Print the material from its start through the line containing "click(250, 60)", both ends included, keeping every line as it is. Leave the pictures out of your answer.

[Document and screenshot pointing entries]
START

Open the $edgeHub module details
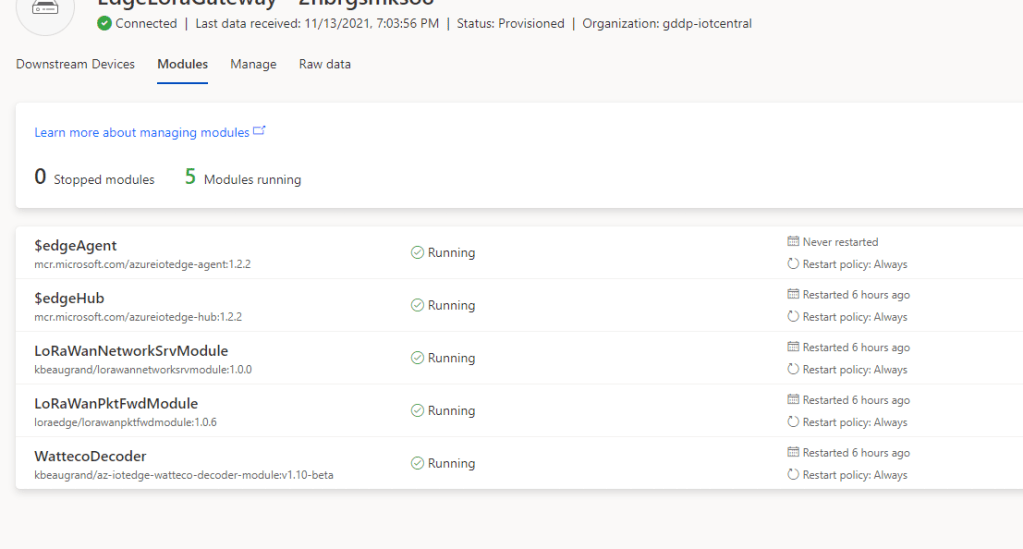 coord(69,298)
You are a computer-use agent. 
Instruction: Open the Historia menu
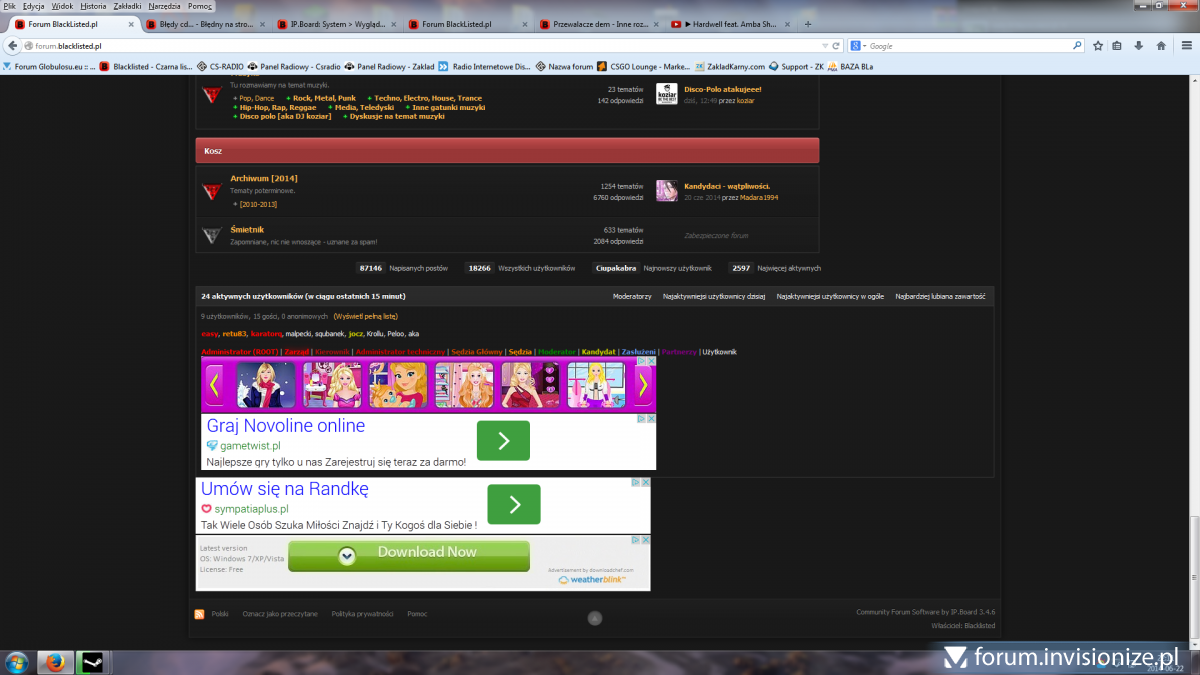93,6

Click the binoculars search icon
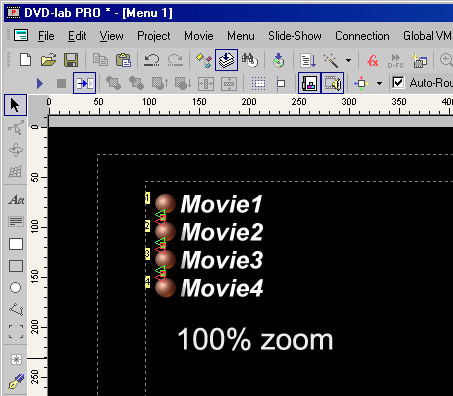click(250, 60)
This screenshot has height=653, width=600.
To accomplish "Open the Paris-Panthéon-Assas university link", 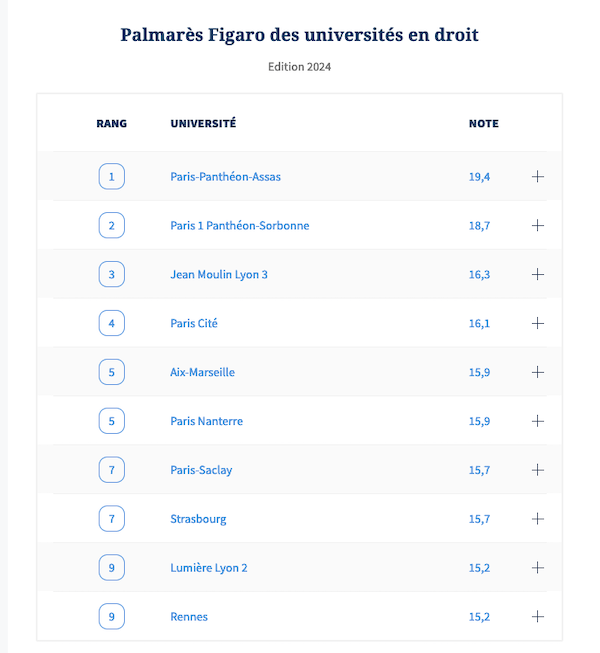I will tap(225, 177).
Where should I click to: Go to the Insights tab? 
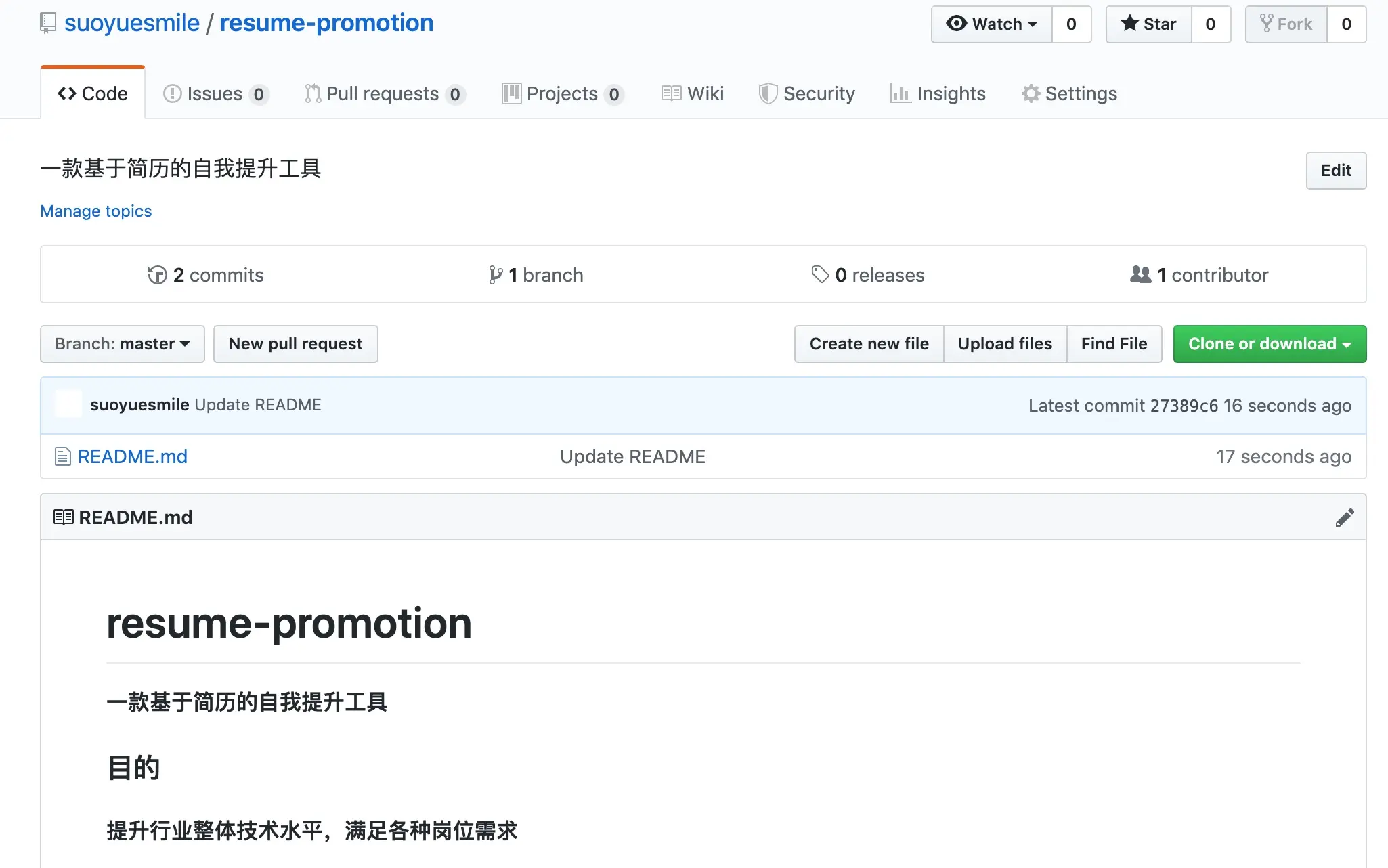click(938, 94)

END

**Response to this task**
Open the $edgeHub module details
 coord(69,298)
You are a computer-use agent. 
Instruction: Open the Historia menu
93,6

Click the binoculars search icon
click(250, 60)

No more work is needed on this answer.